Do prop firms make money on profitable traders?
Yes, prop firms make money on profitable traders through their share of funded-account profits, typically 10 to 30 percent. On a real broker book setup the firm also earns spread and commission. On pure sim accounts the firm pays the trader out of evaluation revenue and keeps the difference. Either way, profitable traders are not a loss to the firm at the volumes these businesses operate.
Is the prop firm business model sustainable?
The retail prop firm model has been operating at scale since 2014 with FTMO, and at much larger scale since 2020 with the futures wave. Established firms have survived multiple regulatory scares, payment-processor disruptions, and the MyForexFunds shutdown in 2023. The model is sustainable for firms with conservative rule design, real customer service, and clean payment infrastructure. It is not sustainable for newer firms running aggressive marketing without operational depth.

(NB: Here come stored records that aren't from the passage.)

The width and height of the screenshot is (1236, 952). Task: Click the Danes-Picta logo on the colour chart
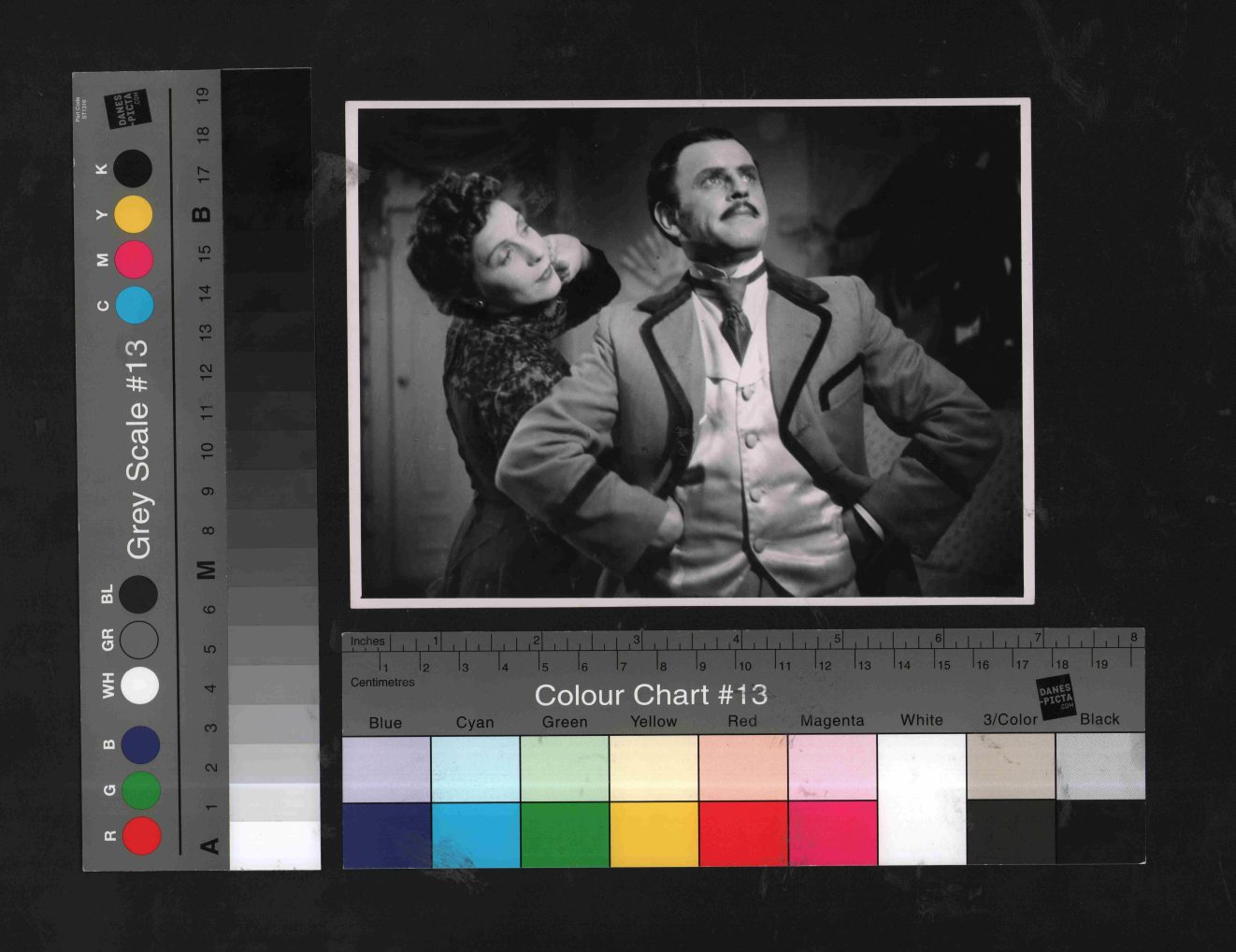(x=1056, y=699)
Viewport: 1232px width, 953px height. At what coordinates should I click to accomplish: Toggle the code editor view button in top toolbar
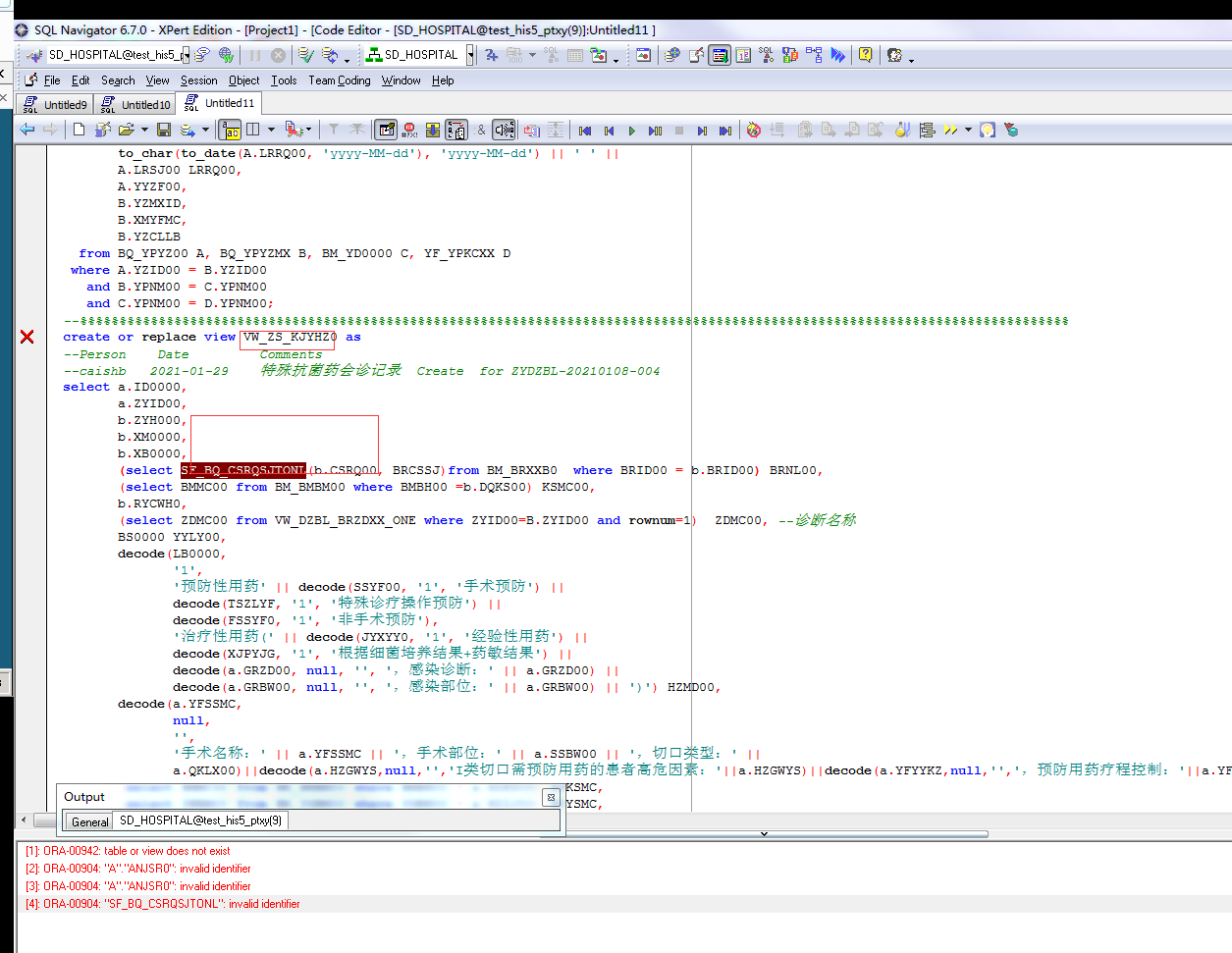tap(720, 55)
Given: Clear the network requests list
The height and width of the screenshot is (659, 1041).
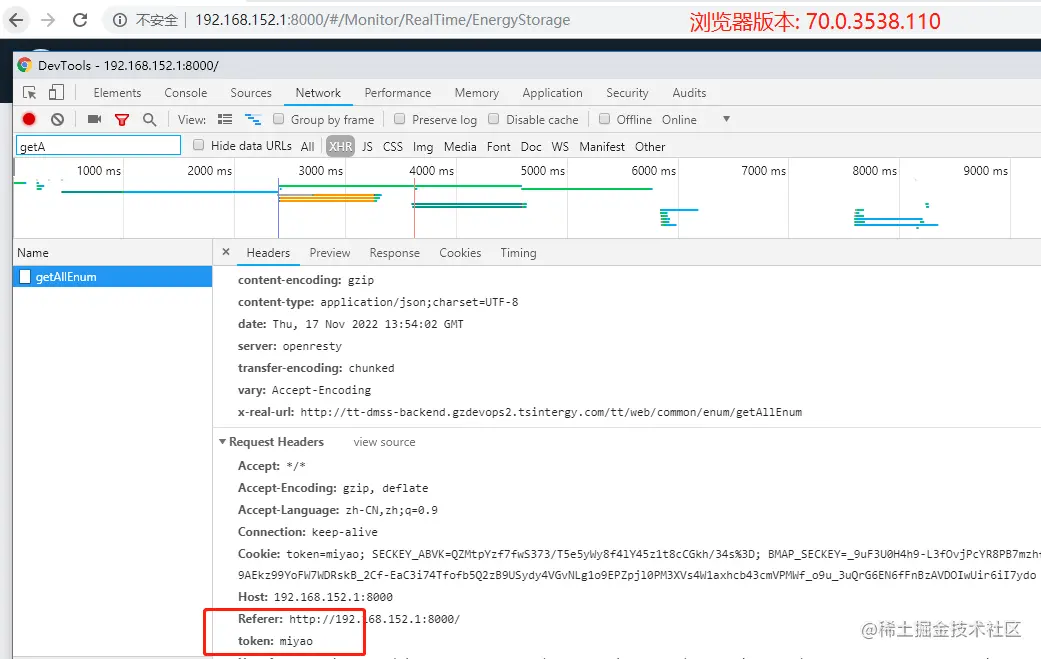Looking at the screenshot, I should (57, 119).
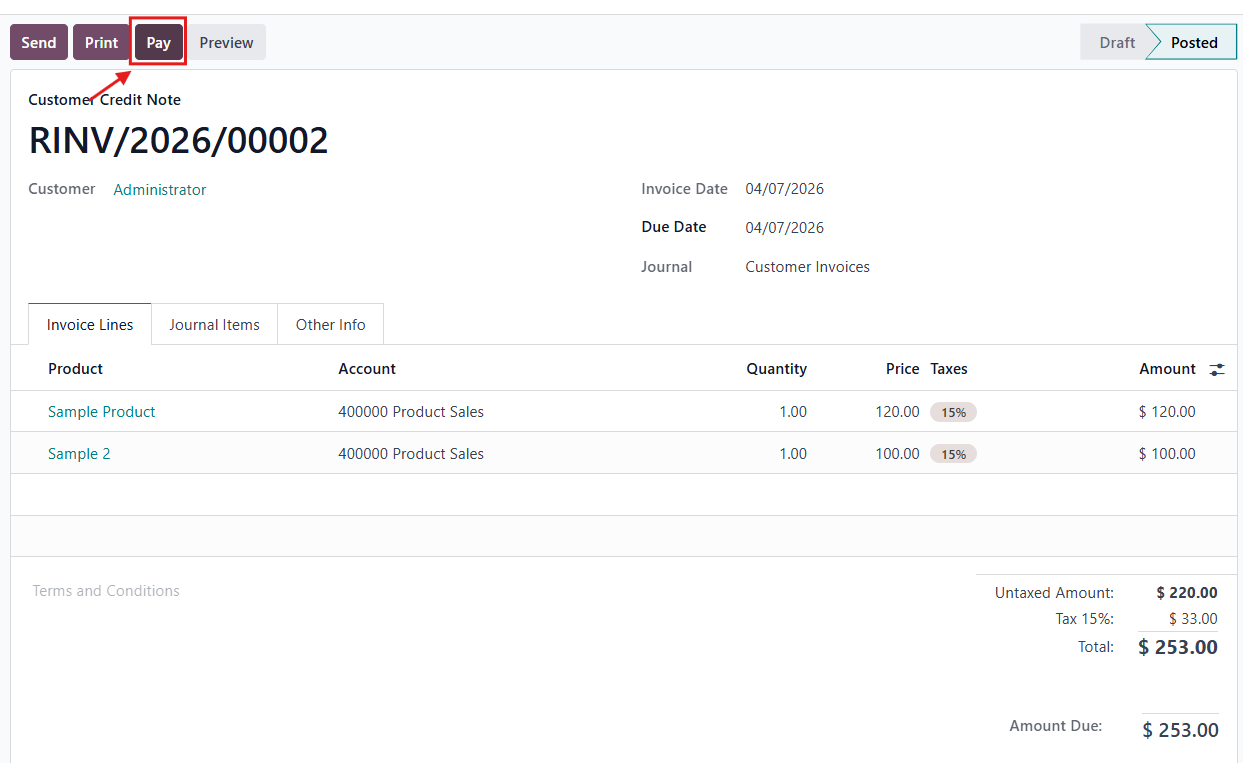The height and width of the screenshot is (763, 1243).
Task: Select the Posted status stage
Action: point(1193,43)
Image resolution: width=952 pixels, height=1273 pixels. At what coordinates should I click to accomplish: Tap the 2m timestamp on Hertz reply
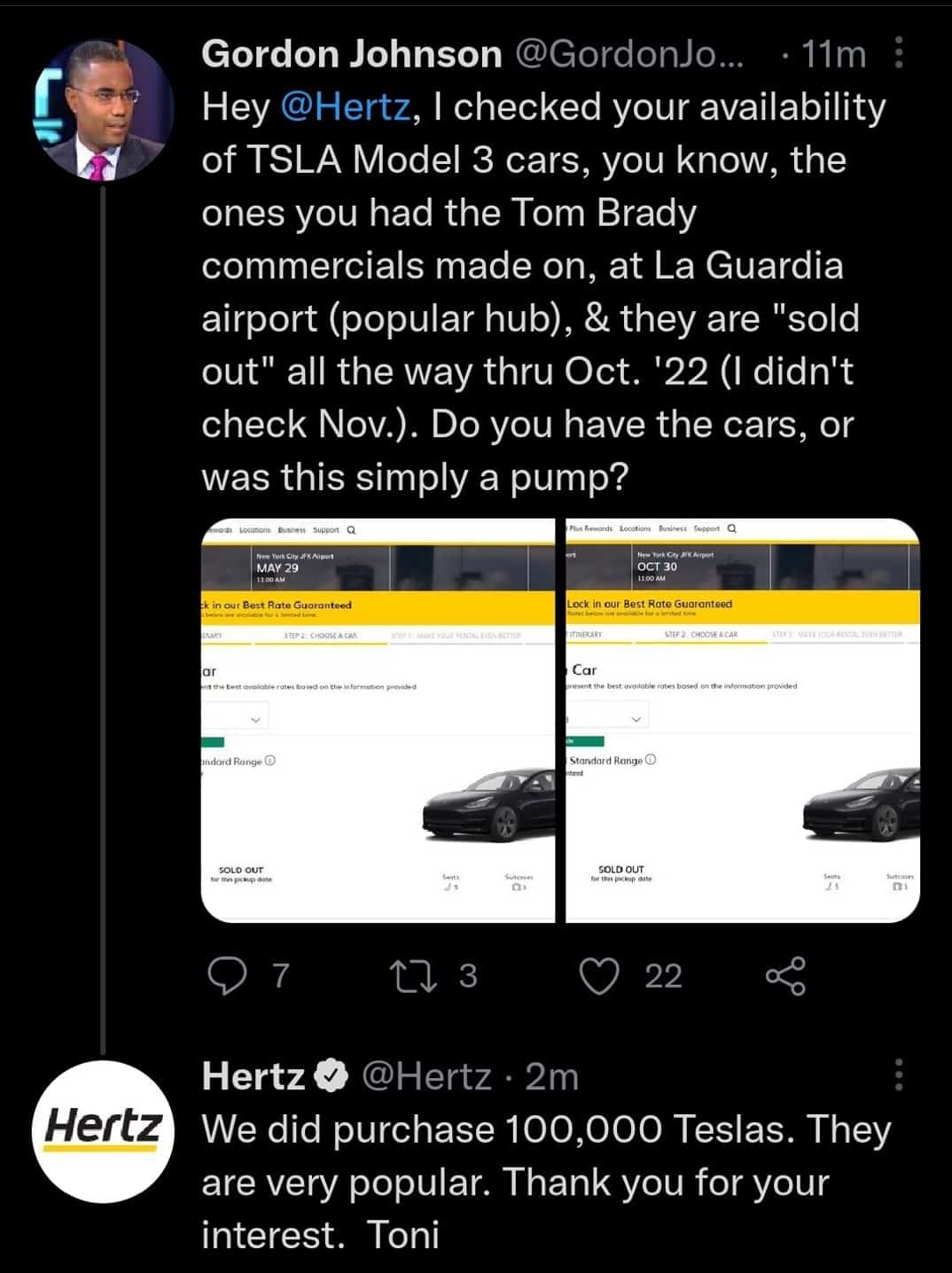coord(551,1076)
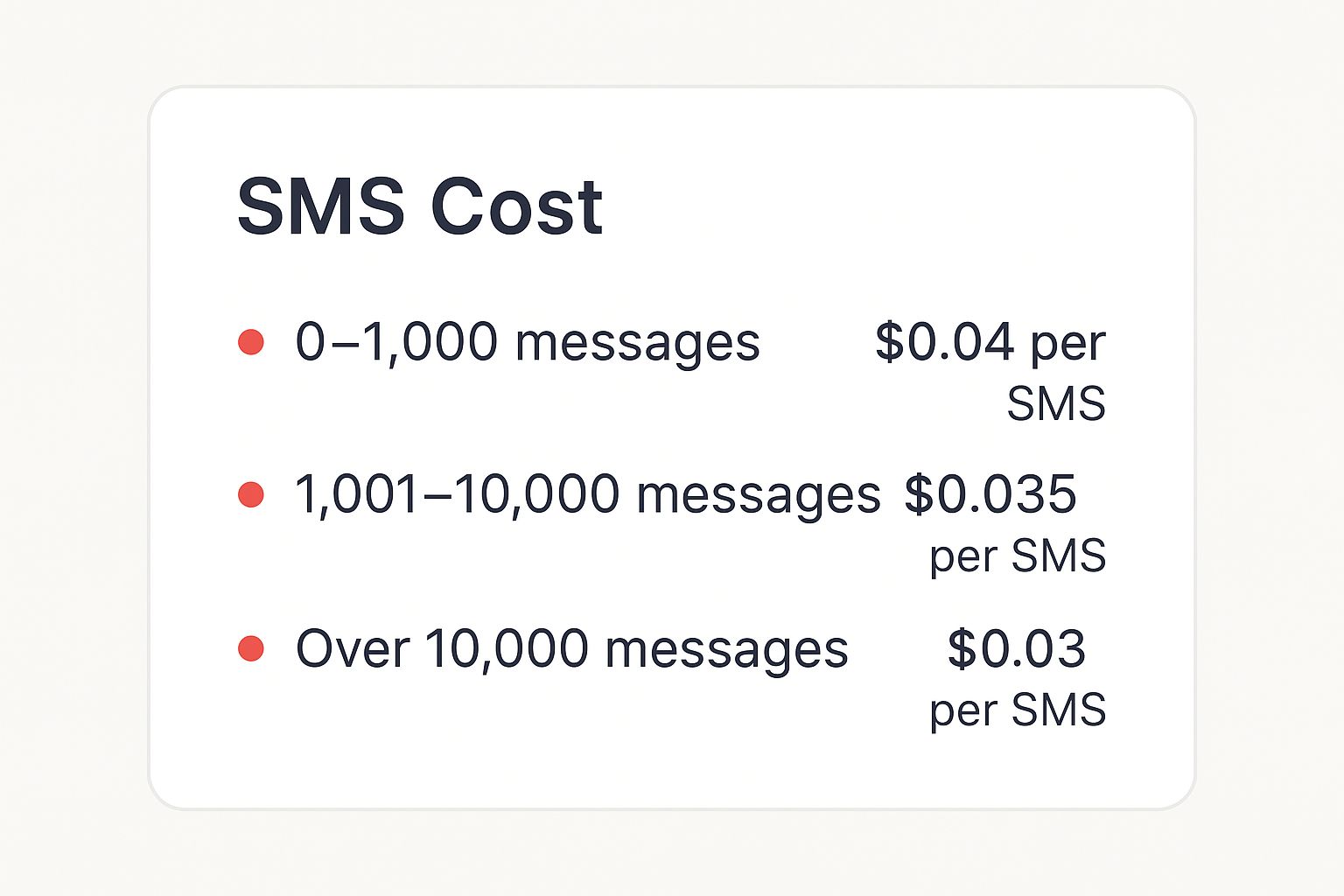This screenshot has width=1344, height=896.
Task: Click the "per SMS" text below $0.035
Action: click(x=1018, y=556)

How does Lucid Trading's investor capital model differ from typical prop firms?
Lucid Trading runs an investor-capital model where outside investors fund the live book and the firm copies top traders' signals onto that capital. The firm earns a management cut of investor PnL plus evaluation fees. This differs from typical futures prop firms that rely solely on evaluation revenue and sim payouts. The investor-capital model is rarer in retail prop trading and is closer to a hybrid hedge fund structure.
The bottom line
Prop firms make money from evaluation fees paid by traders who fail, with a smaller stream from profit splits on funded accounts. The model is volume-driven, transparent, and legitimate when run by established firms. It is not a scam. It is a numbers game where most attempts fail by design, a minority pass and earn real payouts, and the firm captures the spread between fee revenue and payout obligations.
For traders deciding whether to participate, the honest framing is this. If you have a tested edge and you treat the evaluation fee as tuition for using house capital, the model can work in your favor. Across 8 firms over four years I am net positive by over $40,000 after roughly $4,000 in fees. If you do not have an edge and you are buying evaluations as a way to learn how to trade, the math runs against you and you will fund the model rather than profit from it.
Pick established firms with multi-year payout histories. Start small. Read the rules. Spread risk across more than one firm once you are profitable. The model rewards traders who treat it like a professional contract, not a lottery.